SHA-1 was designed in 1995 by the National Security Agency (NSA) as a part of the Digital Signature Algorithm. Like other hashes, SHA-1 also converts any input message to a long string of numbers and letters that serve as a cryptographic fingerprint for that particular message.
Collision attacks appear when the same hash value (fingerprint) is produced for two different messages, which then can be exploited to forge digital signatures, allowing attackers to break communications encoded with SHA-1.
The explanation is technologically tricky, but you can think of it as attackers who surgically alters their fingerprints in order to match yours, and then uses that to unlock your smartphone.
The researchers have been warning about the lack of security of SHA1 from over a decade ago, but the hash function remains widely used.

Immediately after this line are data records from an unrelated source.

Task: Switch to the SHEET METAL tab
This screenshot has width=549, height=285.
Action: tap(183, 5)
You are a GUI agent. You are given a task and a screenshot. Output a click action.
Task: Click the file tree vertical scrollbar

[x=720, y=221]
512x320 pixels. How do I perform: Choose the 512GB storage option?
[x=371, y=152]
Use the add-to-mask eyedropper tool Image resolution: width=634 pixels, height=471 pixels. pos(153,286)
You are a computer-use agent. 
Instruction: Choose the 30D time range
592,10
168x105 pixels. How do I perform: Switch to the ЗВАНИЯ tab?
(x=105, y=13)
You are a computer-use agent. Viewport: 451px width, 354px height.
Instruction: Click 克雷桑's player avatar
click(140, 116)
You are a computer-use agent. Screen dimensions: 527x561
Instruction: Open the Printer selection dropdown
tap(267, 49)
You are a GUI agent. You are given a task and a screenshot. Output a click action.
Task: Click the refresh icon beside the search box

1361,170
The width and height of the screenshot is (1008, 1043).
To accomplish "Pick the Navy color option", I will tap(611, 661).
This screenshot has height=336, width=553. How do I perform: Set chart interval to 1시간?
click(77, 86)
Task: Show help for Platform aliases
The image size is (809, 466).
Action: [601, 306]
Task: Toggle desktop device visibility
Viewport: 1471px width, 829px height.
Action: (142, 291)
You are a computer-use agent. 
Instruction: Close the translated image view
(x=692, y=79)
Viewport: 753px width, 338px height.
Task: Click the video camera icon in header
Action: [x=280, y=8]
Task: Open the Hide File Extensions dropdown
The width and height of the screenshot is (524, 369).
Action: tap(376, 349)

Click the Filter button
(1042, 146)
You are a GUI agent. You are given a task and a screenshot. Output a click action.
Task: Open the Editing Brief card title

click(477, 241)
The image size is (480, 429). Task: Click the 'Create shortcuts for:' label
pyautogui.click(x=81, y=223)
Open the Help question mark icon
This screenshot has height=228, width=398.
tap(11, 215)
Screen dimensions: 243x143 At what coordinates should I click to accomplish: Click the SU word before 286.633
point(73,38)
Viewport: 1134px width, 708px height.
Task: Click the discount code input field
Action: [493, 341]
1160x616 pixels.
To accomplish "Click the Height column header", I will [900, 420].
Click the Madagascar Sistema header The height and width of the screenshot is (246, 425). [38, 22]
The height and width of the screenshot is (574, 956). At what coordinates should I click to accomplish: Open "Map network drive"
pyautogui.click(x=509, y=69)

In October 2015, a team of researchers headed by Marc Stevens from the Centrum Wiskunde & Informatica (CWI) in the Netherlands had published a paper that outlined a practical approach to creating a SHA-1 collision attack – Freestart Collision.
At that time the experts estimated that the cost of an SHA-1 collision attack would cost between $75,000 and $120,000 using computing power from Amazon's EC2 cloud over a period of a few months.
The Collision Attack 'SHAttered' the Internet
As proof of concept, the new research presents two PDF files [PDF1, PDF2] that have the same SHA1 hash, but display totally different content.
According to researchers, the SHAttered attack is 100,000 faster than the brute force attack.
"This attack required over 9,223,372,036,854,775,808 SHA1 computations. This took the equivalent processing power as 6,500 years of single-CPU computations and 110 years of single-GPU computations," the researcher explains.
"While those numbers seem very large, the SHA-1 shattered attack is still more than 100,000 times faster than a brute force attack which remains impractical."
90-days for Services to Migrate to Safer Cryptographic Hashes
Despite declared insecure by researchers over a decade ago and Microsoft in November 2013, announcing it would not accept SHA1 certificates after 2016, SHA1 has widely been used over the Internet.
So, it's high time to migrate to safer cryptographic hashes such as SHA-256 and SHA-3.
Google is planning to release the proof-of-concept (PoC) code in 90 days, which the company used for the collision attack, meaning anyone can create a pair of PDFs that hash to the same SHA-1 sum given two distinct images with some pre-conditions.
Therefore, an unknown number of widely used services that still rely on the insecure SHA1 algorithm have three months to replace it with the more secure one.
Meanwhile, Google and researchers have released a free detection tool that detects if files are part of a collision attack. You can find both the tool and much more information about the first collision attack at shattered.io.